Le problème de coupure d’eau persistera encore pendant deux mois. Les solutions sont en cours.

Encore quelques mois de galère pour les clients de la compagnie de production et de distribution d’électricité et d’eau (Jirama) à Antananarivo, en matière d’approvisionnement en eau potable. La construction de puits dans les zones les plus affectées par la coupure d’eau, la solution proposée par le ministère de l’Énergie, de l’eau, et des hydrocarbures, est en cours. Mais il faudra encore attendre deux mois pour avoir les résultats. Les travaux ne s’achèveraient pas avant ce délai.
Entre-temps, il n’y a aucune alternative pour les usagers, à part attendre l’eau couler du robinet. Un temps qui paraît une éternité pour les usagers. Ils ont souffert de ce problème depuis plusieurs mois, et jusqu’à maintenant. Cette nuit encore, des habitants d’Ambatomaro ou d’Itaosy, ont veillé la nuit pour remplir leurs seaux, car l’eau ne sort du robinet que vers minuit.

À court terme
Le directeur de la Gestion des ressources en eau auprès du ministère de l’Énergie, de l’eau et des hydrocarbures, Christian Andriamihaja, affirme, pourtant, que la Jirama connaît un problème de ravitaillement en eau, à cause de l’insuffisance de la production. C’était dans la commune rurale d’Ambohi­mangakely, hier, dans le cadre du lancement des travaux de construction d’une station de pompage de l’Ikopa à Amoronankona, doublée d’une station de traitement. Une station de surpression sera également installée à Ambohimahitsy.
Le problème pourrait bien s’aggraver en cette période sèche. La vétusté des infrastructures de distribution est un problème de plus. Pas plus tard qu’hier, les clients de la Jirama à Anosibe, à Anosizato Est, à Angaran­garana ont été privés d’eau pendant presque dix heures de temps, à cause des travaux de réparation d’une conduite d’eau à Anosibe, comme la Jirama l’a expliqué.

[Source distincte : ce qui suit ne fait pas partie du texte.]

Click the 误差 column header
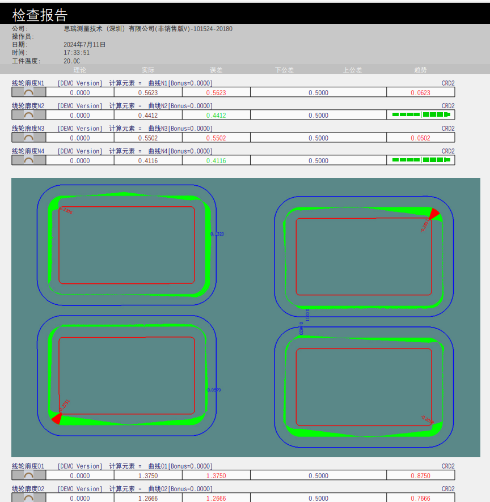The image size is (490, 502). pyautogui.click(x=216, y=70)
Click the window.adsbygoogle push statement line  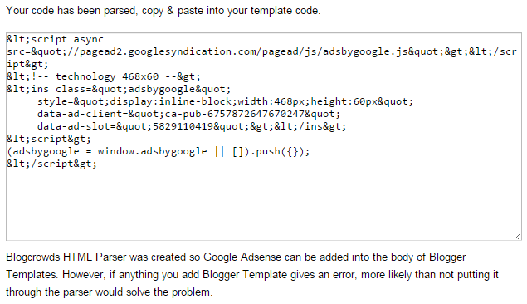coord(159,151)
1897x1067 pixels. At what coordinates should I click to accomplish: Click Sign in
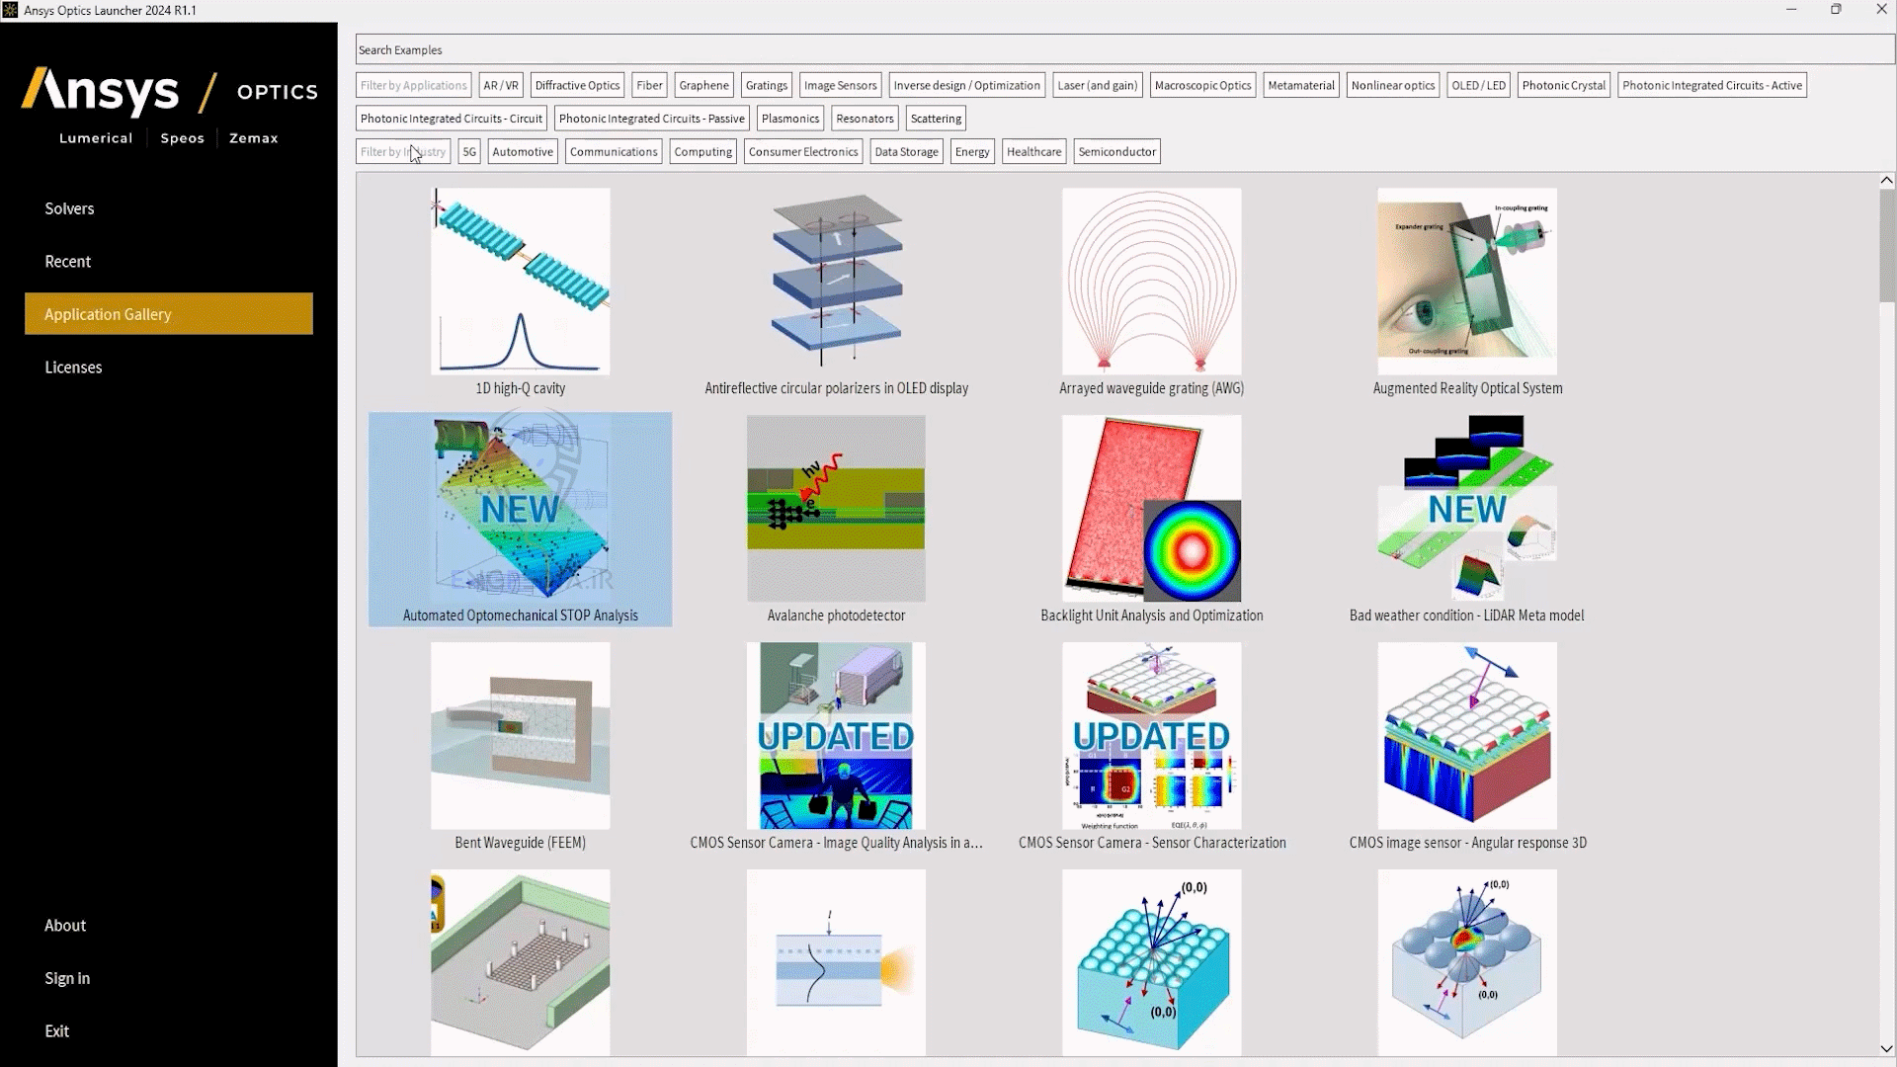click(x=67, y=977)
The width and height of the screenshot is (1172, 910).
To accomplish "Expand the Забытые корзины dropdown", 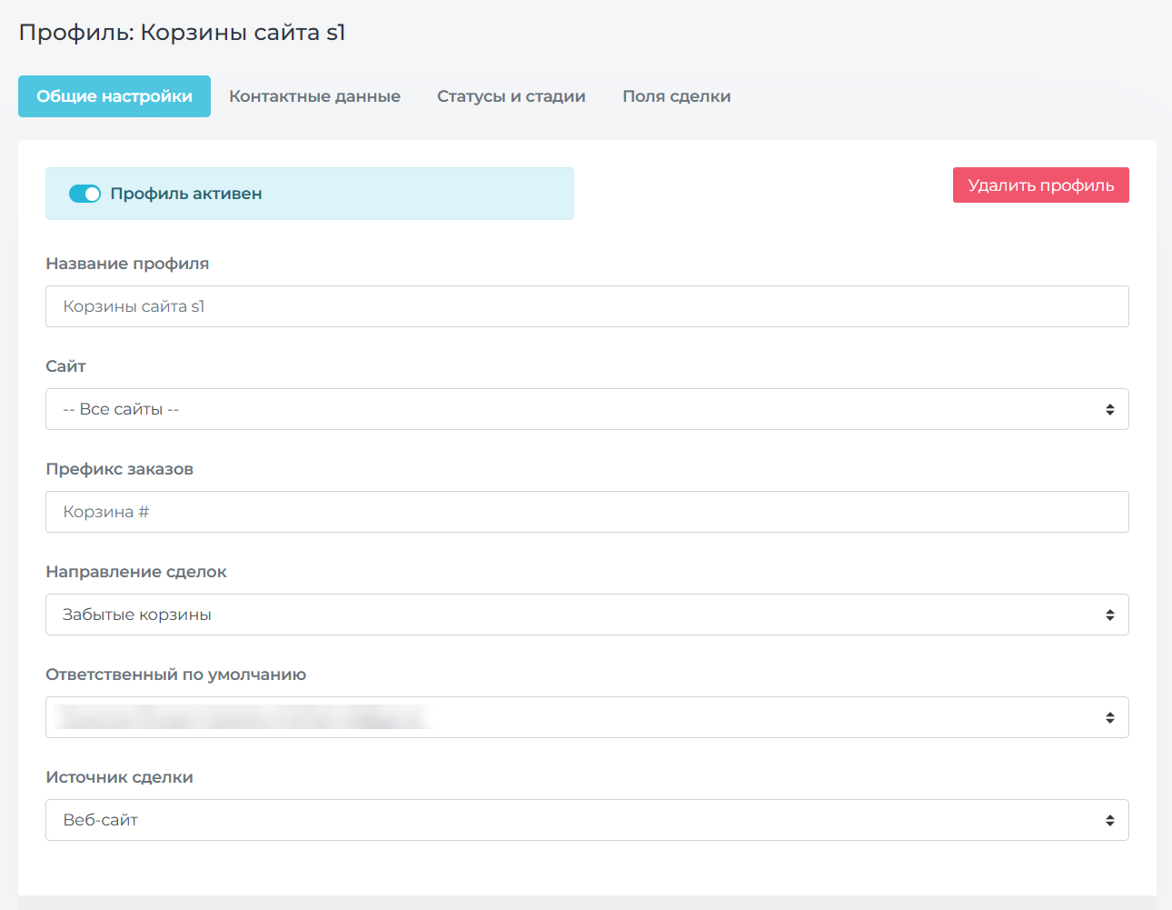I will (572, 615).
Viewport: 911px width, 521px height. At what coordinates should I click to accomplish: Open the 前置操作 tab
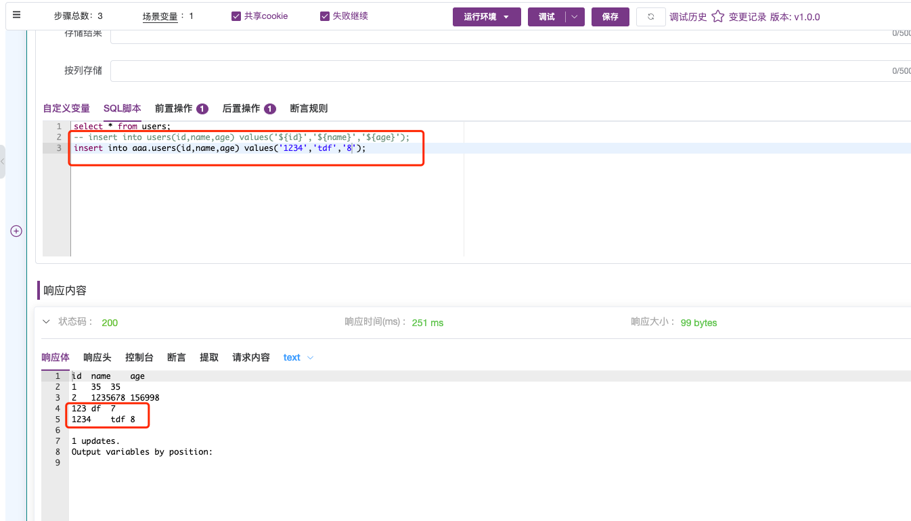coord(175,108)
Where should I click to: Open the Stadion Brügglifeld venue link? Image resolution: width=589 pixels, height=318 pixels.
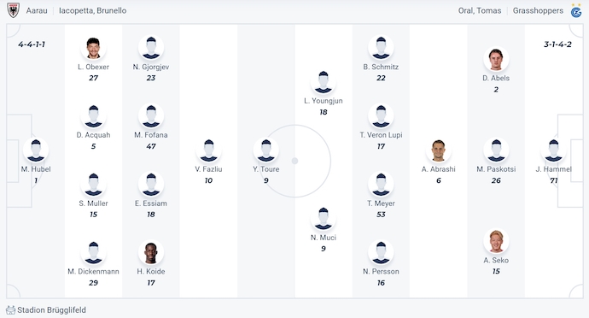[51, 310]
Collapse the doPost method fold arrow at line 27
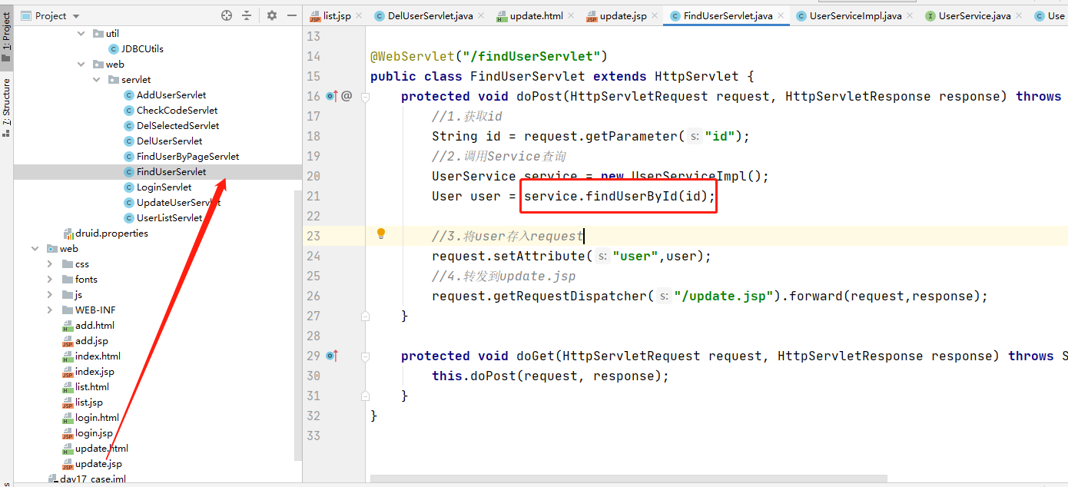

Lorsque ces infrastructures seront opérationnelles, ces puits devraient produire jusqu’à 100 m3 d’eau par heure. Ce qui devrait être suffisant pour ravitailler les habitants des zones Est (Ambohiman­gakely), Nord (Sabotsy Namehana), Sud (Andoharanofotsy Mahala­volona), Ouest (Ambohi­drapeto) et Sud-Est (Alasora) d’Antananarivo où ces infrastructures sont en cours de construction. Ces puits ne seraient que des solutions à court terme. Le ministère a d’autres projets à long terme, en cours d’étude.